然后是，计算img和ref_image的位置id。

img_ids = torch.zeros(h // 2, w // 2, 3)

img_ids[..., 1] = img_ids[..., 1] + torch.arange(h // 2)[:, None]
img_ids[..., 2] = img_ids[..., 2] + torch.arange(w // 2)[None, :]
img_ids = repeat(img_ids, "h w c -> b (h w) c", b=bs)

ref_img_ids = torch.zeros(ref_h // 2, ref_w // 2, 3)

ref_img_ids[..., 1] = ref_img_ids[..., 1] + torch.arange(ref_h // 2)[:, None]
ref_img_ids[..., 2] = ref_img_ids[..., 2] + torch.arange(ref_w // 2)[None, :]
ref_img_ids = repeat(ref_img_ids, "ref_h ref_w c -> b (ref_h ref_w) c", b=bs)

因为是2x2的分块，所以这里的位置编码也都是h和w除以2的。这里的位置编码同时编码了行和列。

img和ref_img、img_ids和ref_img_ids最后拼接到一起返回。

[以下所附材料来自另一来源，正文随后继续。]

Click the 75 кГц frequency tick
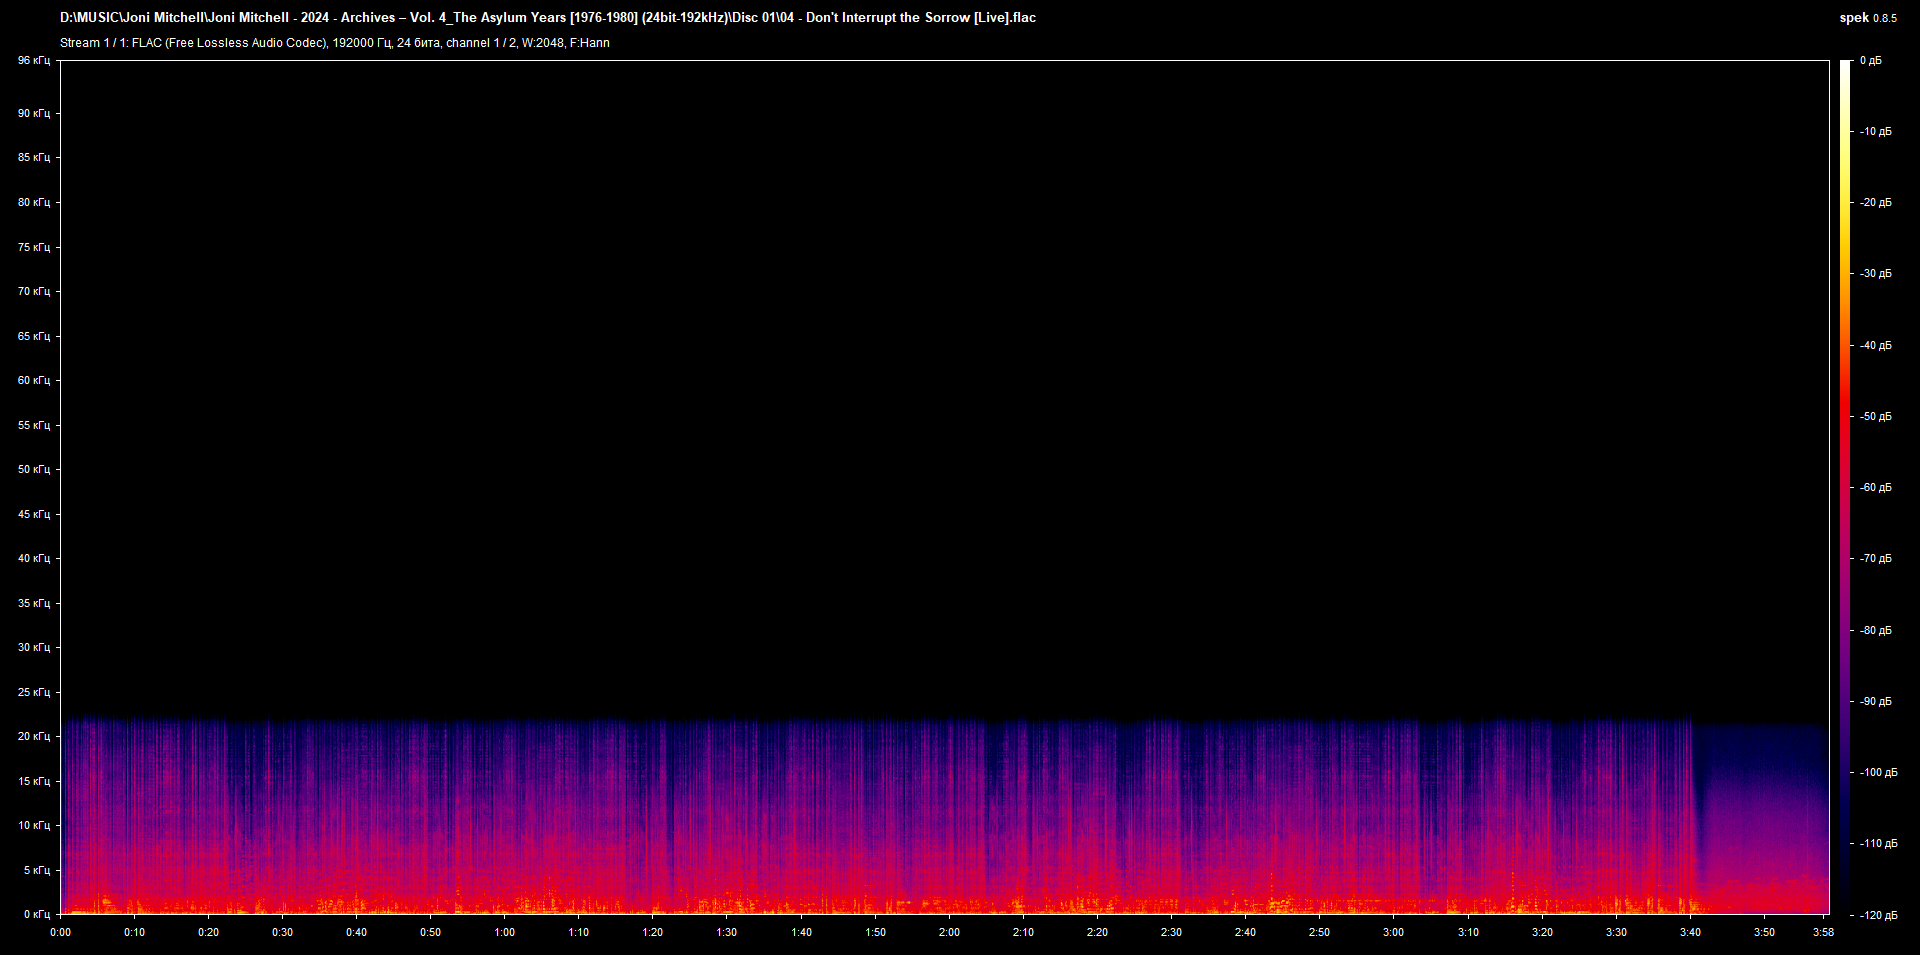The height and width of the screenshot is (955, 1920). coord(33,247)
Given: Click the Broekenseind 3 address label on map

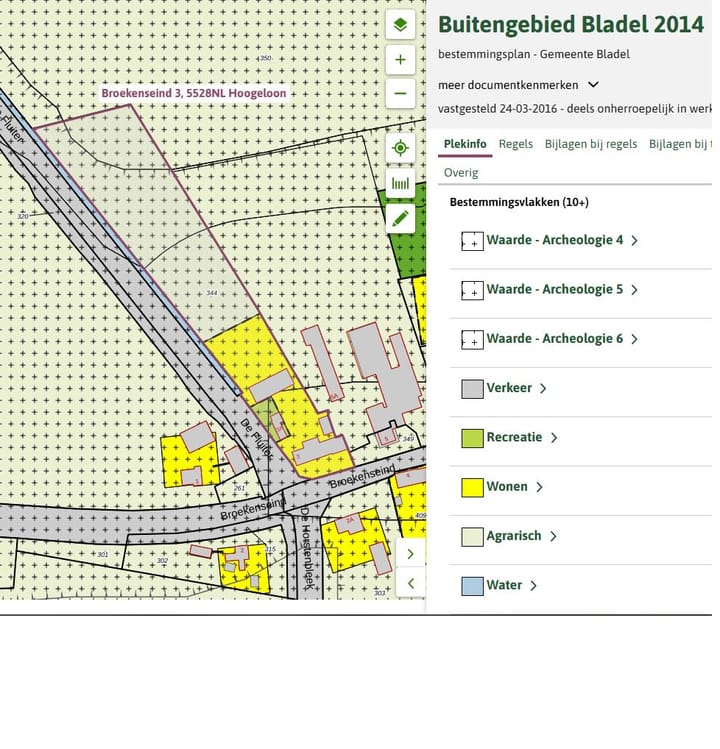Looking at the screenshot, I should click(x=194, y=94).
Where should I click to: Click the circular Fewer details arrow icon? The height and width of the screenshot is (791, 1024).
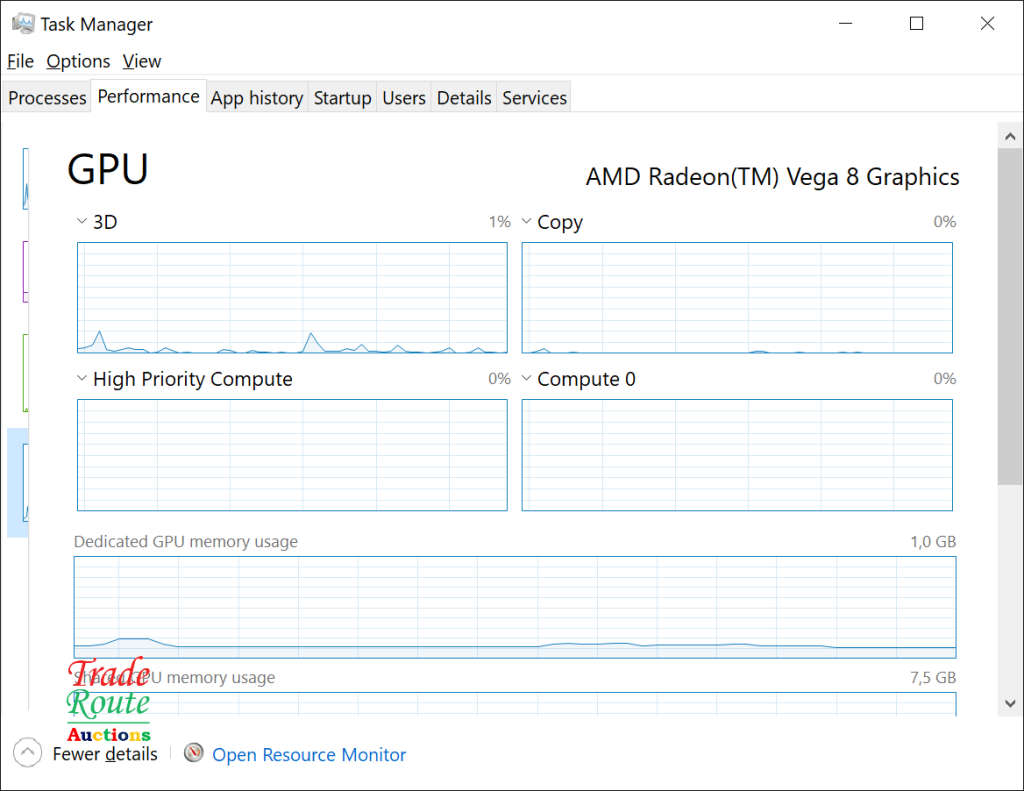coord(28,753)
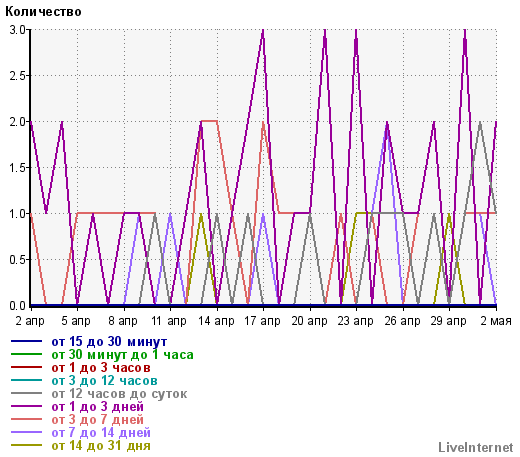
Task: Click the dark blue legend line swatch
Action: click(x=26, y=341)
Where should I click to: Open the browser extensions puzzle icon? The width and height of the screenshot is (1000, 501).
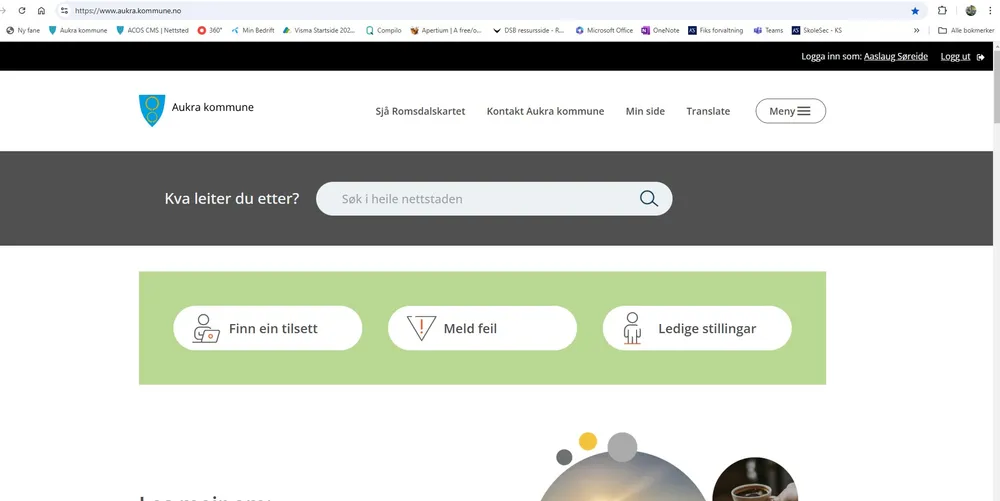click(942, 11)
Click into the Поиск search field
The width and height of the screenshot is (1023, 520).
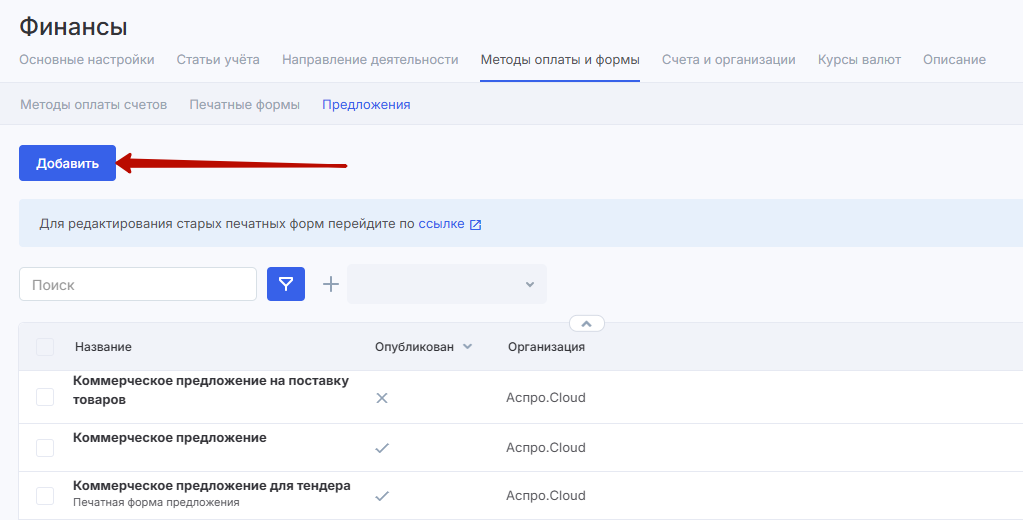click(x=138, y=284)
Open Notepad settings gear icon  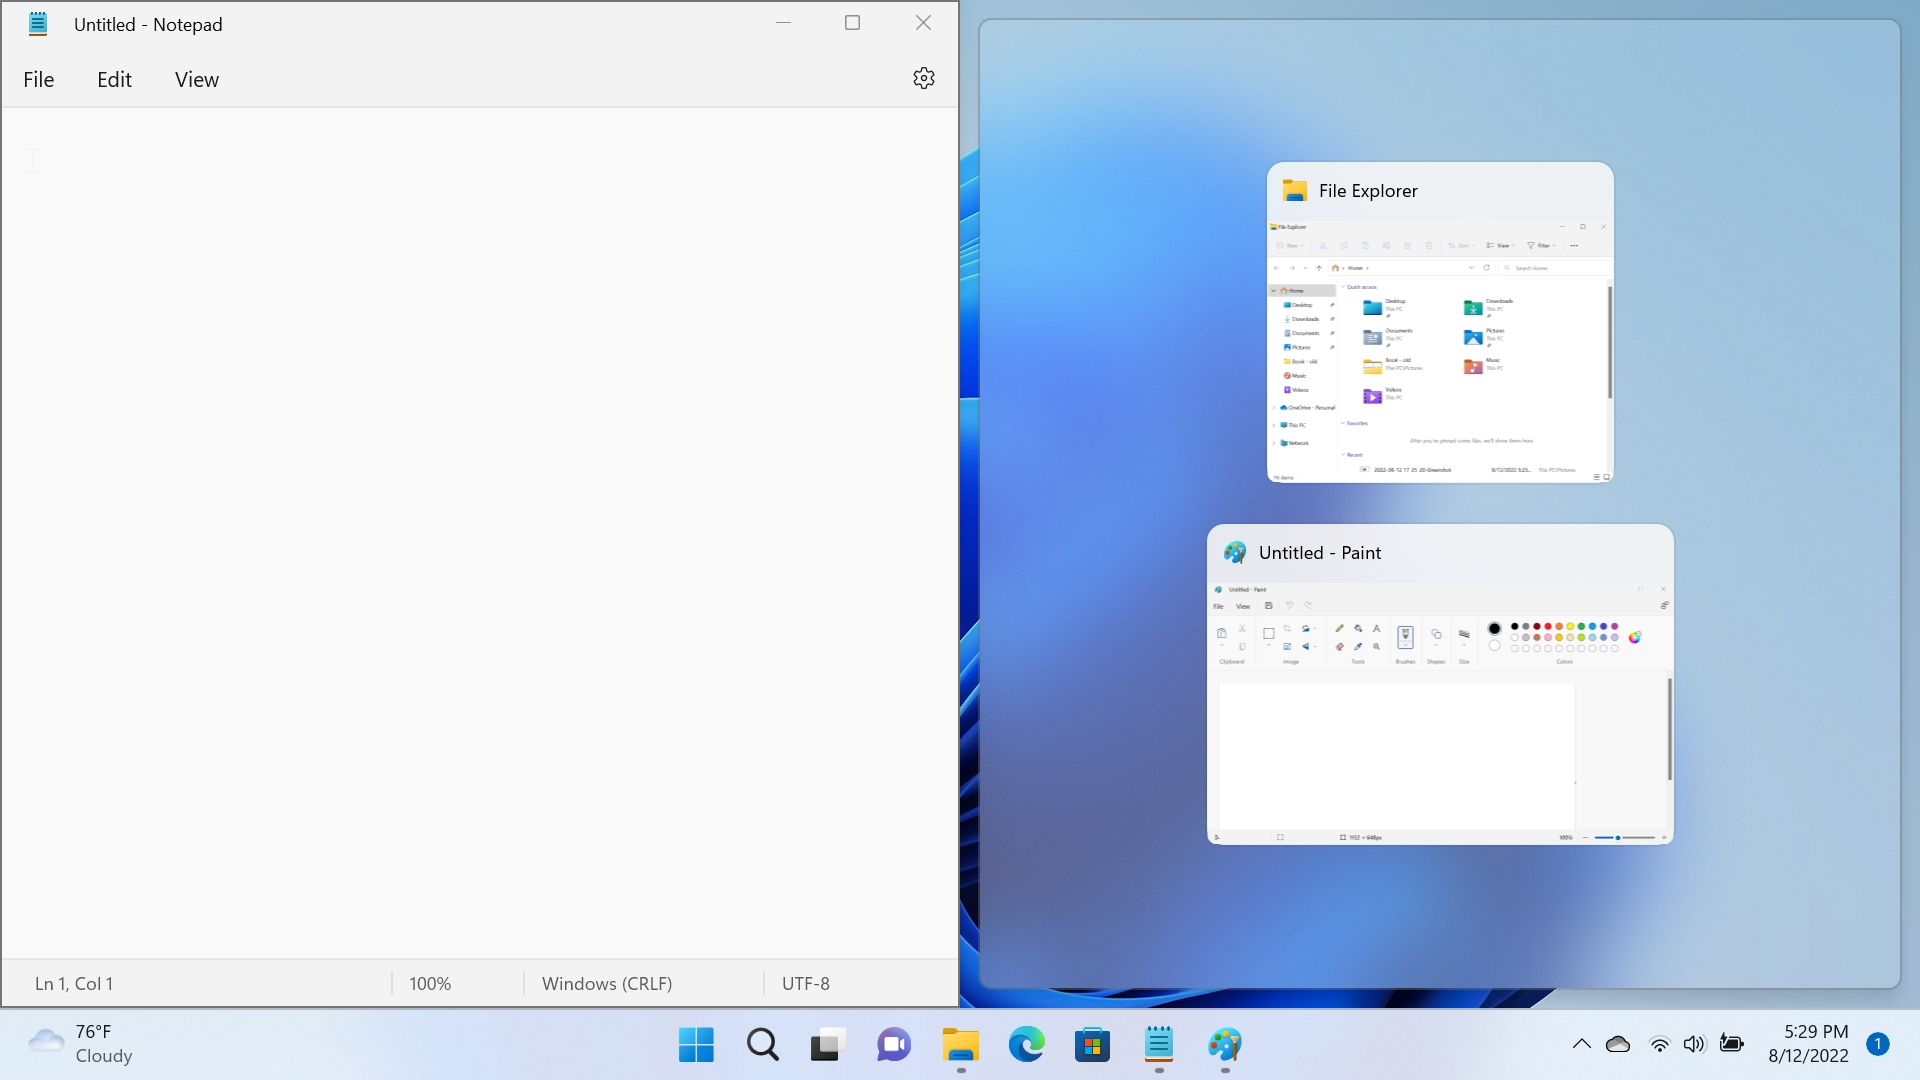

再然后，就是使用llm_encoder对prompt和原始图像进行编码。

其返回txt和masks

txt, mask = self.llm_encoder(prompt, ref_image_raw)
txt.shape 
torch.Size([2, 640, 3584])
masks.shape 
torch.Size([2, 640])

对于指令中有文字编辑的部分，就是带引号的字，比如：给图像添加文字“你好”。做了特殊处理，确保每个字都单独进行tokenize。没有使用qwen默认的tokenize结果。如果不单独处理，qwen tokenizer可能将你好作为一个单独的token。就丢失了要写的文字的信息了。请注意，上面的代码中，llm_encoder返回的是文本编辑指令和参考图像的编码，但是却命名为txt和mask。原因是，在往后的处理逻辑中，就是按照文生图的逻辑来了。txt就是代表了“文”，虽然其中包含了图像信息，往后并不care了。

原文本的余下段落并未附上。